Goal —
Change every occurrence of "floppy disk save icon" in the entries below to "diskette save button", then reproduce all of the entries with no other alterations.

Records to process —
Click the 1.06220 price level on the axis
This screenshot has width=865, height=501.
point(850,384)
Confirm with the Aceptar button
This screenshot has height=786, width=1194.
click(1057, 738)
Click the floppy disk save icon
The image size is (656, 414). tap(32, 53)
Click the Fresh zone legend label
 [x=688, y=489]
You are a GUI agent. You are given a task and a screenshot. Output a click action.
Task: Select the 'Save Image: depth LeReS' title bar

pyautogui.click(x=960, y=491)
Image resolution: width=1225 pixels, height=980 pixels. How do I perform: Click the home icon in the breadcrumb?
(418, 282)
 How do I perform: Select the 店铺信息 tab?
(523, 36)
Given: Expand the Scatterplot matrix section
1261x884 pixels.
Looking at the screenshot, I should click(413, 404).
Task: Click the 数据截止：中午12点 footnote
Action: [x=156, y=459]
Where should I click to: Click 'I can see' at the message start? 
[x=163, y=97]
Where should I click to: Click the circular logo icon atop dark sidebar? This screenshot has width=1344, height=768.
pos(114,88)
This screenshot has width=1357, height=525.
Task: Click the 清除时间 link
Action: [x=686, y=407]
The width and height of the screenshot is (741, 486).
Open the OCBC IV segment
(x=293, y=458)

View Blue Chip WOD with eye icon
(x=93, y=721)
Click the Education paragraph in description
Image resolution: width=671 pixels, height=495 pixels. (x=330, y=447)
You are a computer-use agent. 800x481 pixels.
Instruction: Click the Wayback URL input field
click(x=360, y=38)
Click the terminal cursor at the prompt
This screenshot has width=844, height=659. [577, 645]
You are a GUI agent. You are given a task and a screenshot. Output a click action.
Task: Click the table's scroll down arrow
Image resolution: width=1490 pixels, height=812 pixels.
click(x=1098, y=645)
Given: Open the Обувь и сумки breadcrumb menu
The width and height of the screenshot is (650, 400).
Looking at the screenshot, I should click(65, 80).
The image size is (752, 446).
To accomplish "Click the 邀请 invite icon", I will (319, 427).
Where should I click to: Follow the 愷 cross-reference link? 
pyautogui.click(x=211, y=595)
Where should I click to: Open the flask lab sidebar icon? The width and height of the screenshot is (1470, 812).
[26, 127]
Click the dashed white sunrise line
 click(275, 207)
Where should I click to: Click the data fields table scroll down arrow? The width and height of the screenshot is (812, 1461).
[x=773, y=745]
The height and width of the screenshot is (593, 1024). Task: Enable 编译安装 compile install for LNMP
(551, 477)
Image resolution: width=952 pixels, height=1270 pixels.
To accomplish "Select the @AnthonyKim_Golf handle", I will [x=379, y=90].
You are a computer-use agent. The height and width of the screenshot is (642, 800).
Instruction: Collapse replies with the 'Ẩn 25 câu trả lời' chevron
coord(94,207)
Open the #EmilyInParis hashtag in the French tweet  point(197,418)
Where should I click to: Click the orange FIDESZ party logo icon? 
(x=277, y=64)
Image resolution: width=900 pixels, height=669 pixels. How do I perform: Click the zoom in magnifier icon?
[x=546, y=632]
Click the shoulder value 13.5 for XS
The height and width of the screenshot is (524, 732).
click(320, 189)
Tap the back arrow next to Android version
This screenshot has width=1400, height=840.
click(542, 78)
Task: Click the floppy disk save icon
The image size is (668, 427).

Exercise result —
Click the 1.06220 price level on the axis
This screenshot has width=865, height=501.
point(850,384)
Confirm with the Aceptar button
This screenshot has height=786, width=1194.
click(1057, 738)
Click the diskette save button
The image size is (656, 414). tap(32, 53)
Click the Fresh zone legend label
 [x=688, y=489]
You are a GUI agent. You are given a task and a screenshot. Output a click action.
Task: Select the 'Save Image: depth LeReS' title bar

pyautogui.click(x=960, y=491)
Image resolution: width=1225 pixels, height=980 pixels. How do I perform: Click the home icon in the breadcrumb?
(418, 282)
 How do I perform: Select the 店铺信息 tab?
(523, 36)
Given: Expand the Scatterplot matrix section
1261x884 pixels.
Looking at the screenshot, I should click(413, 404).
Task: Click the 数据截止：中午12点 footnote
Action: [x=156, y=459]
Where should I click to: Click 'I can see' at the message start? 
[x=163, y=97]
Where should I click to: Click the circular logo icon atop dark sidebar? This screenshot has width=1344, height=768.
pos(114,88)
This screenshot has width=1357, height=525.
Task: Click the 清除时间 link
Action: [x=686, y=407]
The width and height of the screenshot is (741, 486).
Open the OCBC IV segment
(x=293, y=458)

View Blue Chip WOD with eye icon
(x=93, y=721)
Click the Education paragraph in description
Image resolution: width=671 pixels, height=495 pixels. (x=330, y=447)
You are a computer-use agent. 800x481 pixels.
Instruction: Click the Wayback URL input field
click(x=360, y=38)
Click the terminal cursor at the prompt
This screenshot has width=844, height=659. [577, 645]
You are a GUI agent. You are given a task and a screenshot. Output a click action.
Task: Click the table's scroll down arrow
Image resolution: width=1490 pixels, height=812 pixels.
click(x=1098, y=645)
Given: Open the Обувь и сумки breadcrumb menu
The width and height of the screenshot is (650, 400).
Looking at the screenshot, I should click(65, 80).
The image size is (752, 446).
To accomplish "Click the 邀请 invite icon", I will (319, 427).
Where should I click to: Follow the 愷 cross-reference link? 
pyautogui.click(x=211, y=595)
Where should I click to: Open the flask lab sidebar icon? The width and height of the screenshot is (1470, 812).
[26, 127]
Click the dashed white sunrise line
 click(275, 207)
Where should I click to: Click the data fields table scroll down arrow? The width and height of the screenshot is (812, 1461).
[x=773, y=745]
The height and width of the screenshot is (593, 1024). Task: Enable 编译安装 compile install for LNMP
(551, 477)
Image resolution: width=952 pixels, height=1270 pixels.
To accomplish "Select the @AnthonyKim_Golf handle", I will [x=379, y=90].
You are a computer-use agent. The height and width of the screenshot is (642, 800).
Instruction: Collapse replies with the 'Ẩn 25 câu trả lời' chevron
coord(94,207)
Open the #EmilyInParis hashtag in the French tweet  point(197,418)
Where should I click to: Click the orange FIDESZ party logo icon? 
(x=277, y=64)
Image resolution: width=900 pixels, height=669 pixels. How do I perform: Click the zoom in magnifier icon?
[x=546, y=632]
Click the shoulder value 13.5 for XS
The height and width of the screenshot is (524, 732).
click(320, 189)
Tap the back arrow next to Android version
This screenshot has width=1400, height=840.
click(542, 78)
Task: Click the diskette save button
The image size is (668, 427).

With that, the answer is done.